Revenue fell to $18.5 million in the three months ended September 30 from $19.3m a year earlier, as listing fees dropped 8.7 per cent to $3.6m, only just keeping its position as the Wellington-based company's biggest source of income. Market operations shrank 22 per cent to $2.3m, while the bright point for the market division was a 10 per cent gain in securities information to $2.6m on an increase in professional terminal numbers and high-value subscription products.
"Total revenues for the quarter were down 4.4 per cent reflecting a quiet quarter for capital raising activity relative to Q3, 2016, which saw substantial new debt listed," NZX said in a statement. The drop in listing fees reflected "lower initial listing fees with no equity listings in the quarter and $1.1 billion of new debt listed compared to $2.2b in the prior year."
The stock market operator has struggled to attract new initial public offerings this year in an environment where global capital markets have become increasingly volatile on the prospect of major central banks drawing a close on their extraordinary stimulus packages, something that's pushed equity markets to record highs.

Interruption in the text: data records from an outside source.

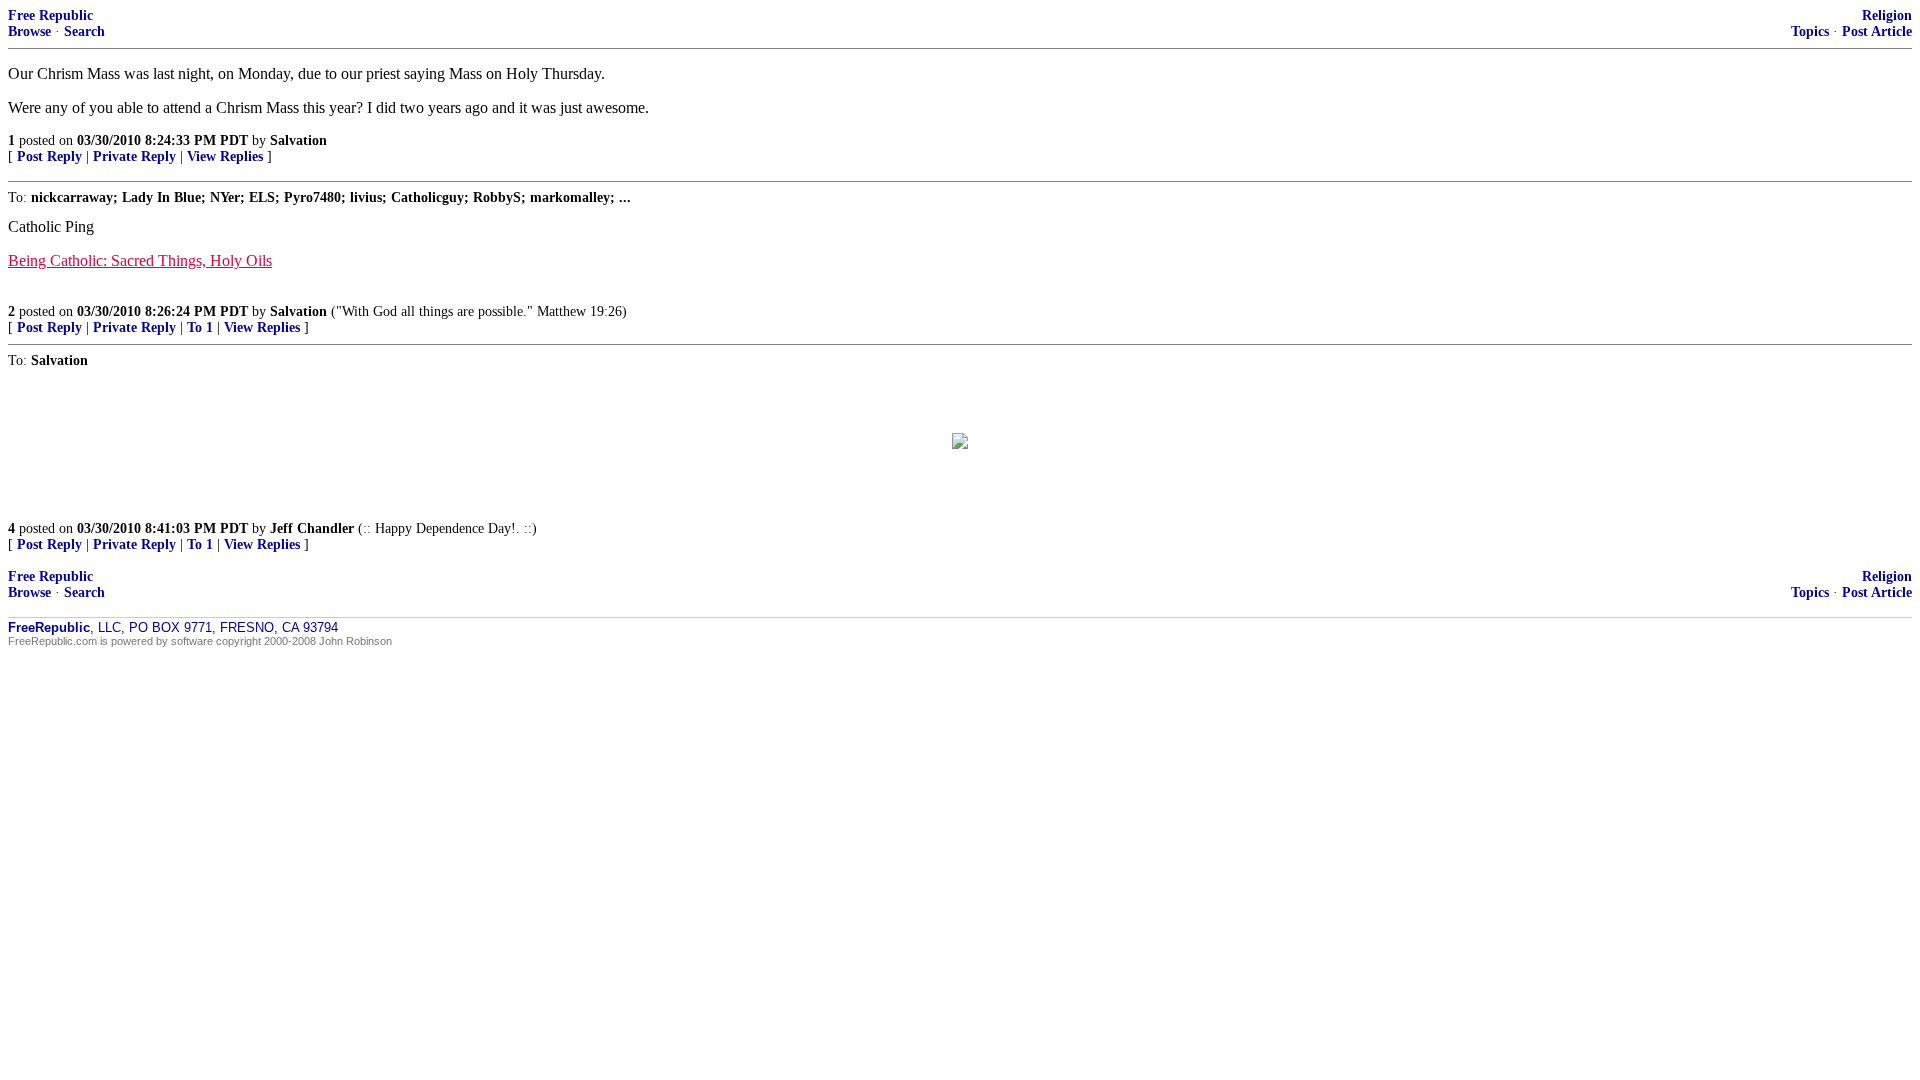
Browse (29, 31)
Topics (1810, 31)
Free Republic (50, 15)
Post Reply (49, 156)
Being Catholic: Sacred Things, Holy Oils (140, 260)
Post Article (1877, 31)
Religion (1887, 15)
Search (84, 31)
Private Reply (134, 156)
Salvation (298, 140)
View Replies (225, 156)
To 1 (200, 327)
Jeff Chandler (312, 528)
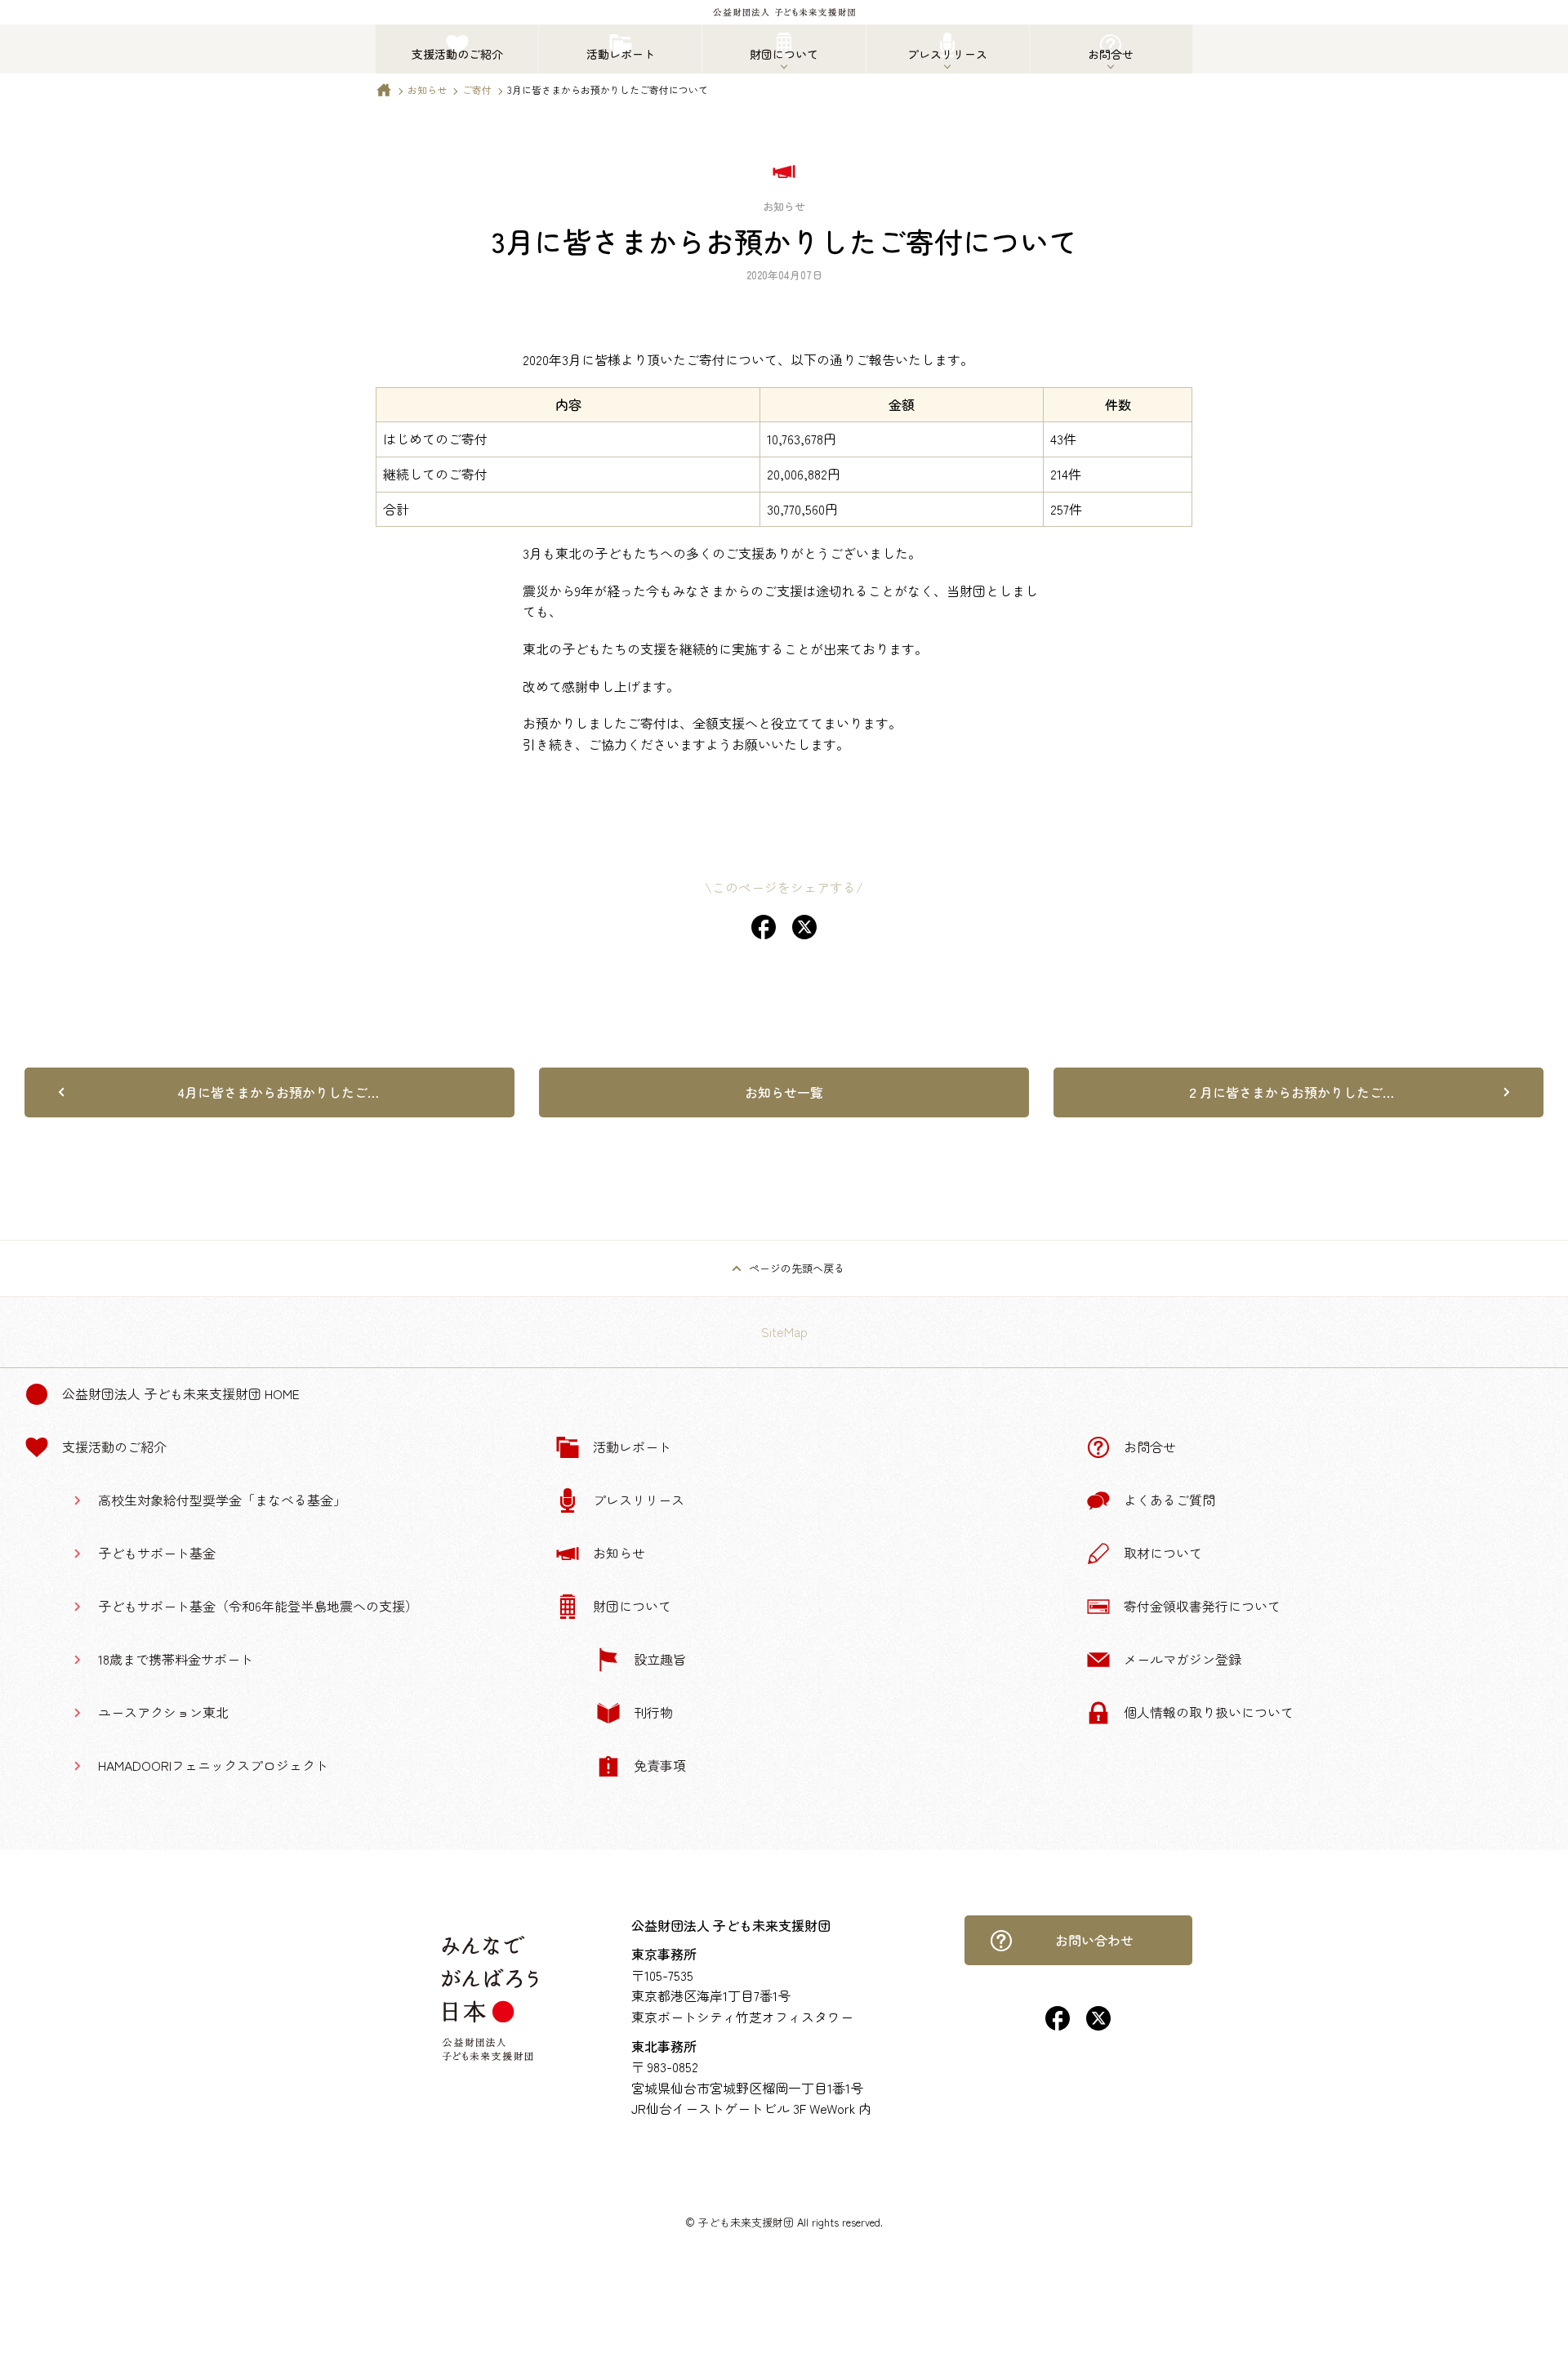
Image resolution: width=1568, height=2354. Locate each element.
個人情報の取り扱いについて (1209, 1712)
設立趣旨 (660, 1659)
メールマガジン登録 (1182, 1659)
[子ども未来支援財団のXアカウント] (1098, 2025)
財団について (632, 1606)
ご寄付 (477, 89)
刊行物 (653, 1712)
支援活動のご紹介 (114, 1446)
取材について (1163, 1553)
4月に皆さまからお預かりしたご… (278, 1092)
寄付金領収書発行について (1202, 1606)
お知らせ (427, 89)
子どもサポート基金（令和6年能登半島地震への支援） (258, 1606)
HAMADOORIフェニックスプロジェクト (213, 1765)
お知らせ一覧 (784, 1092)
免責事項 (660, 1765)
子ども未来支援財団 (746, 2222)
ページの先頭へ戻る (796, 1268)
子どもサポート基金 (157, 1553)
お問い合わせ (1094, 1940)
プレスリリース (638, 1499)
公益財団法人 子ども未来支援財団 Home (181, 1393)
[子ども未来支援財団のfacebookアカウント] (1057, 2025)
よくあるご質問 (1169, 1499)
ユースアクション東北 (163, 1712)
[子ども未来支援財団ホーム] (384, 93)
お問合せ (1150, 1446)
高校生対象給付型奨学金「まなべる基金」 (222, 1499)
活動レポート (632, 1446)
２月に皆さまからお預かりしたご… (1290, 1092)
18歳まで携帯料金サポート (175, 1659)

NZX's agri division posted a 17 per cent fall in revenue to $2m due to the sale of Clear Grain Exchange and certain rural publications in an effort to get on top of the underperforming unit. Of the remaining media assets, NZX's Farmers Weekly advertising page equivalents climbed 15 per cent with "buoyant advertising sales" and an increase in agri data subscriptions to corporate customers, the company said.
The funds management division was the stand-out for NZX in the quarter with revenue up 12 per cent to $3.7m, led by a 12 per cent gain in funds management fees to $3.3m, the company's second-biggest source of income in the period. That was due to a 17 per cent increase in SuperLife's funds under management and a 29 per cent gain in Smartshares exchange-traded funds.
NZX is forecasting earnings before interest, tax, depreciation and amortisation of between $27m and $30m in calendar 2017, up from $22.5m last year. The company this year appointed Mark Peterson as chief executive and tasked him with growing the business to compete more effectively on the domestic and international fronts.
The stock market operator has been undertaking a review of its various businesses and is expected to announce the outcome in November.
The shares last traded at $1.20 and have gained 14 per cent so far this year, lagging behind the 18 per cent gain on the benchmark S&P/NZX 50 index over the same period. The stock is rated an average 'hold' based on three analyst recommendations compiled by Reuters with a median price target of $1.18.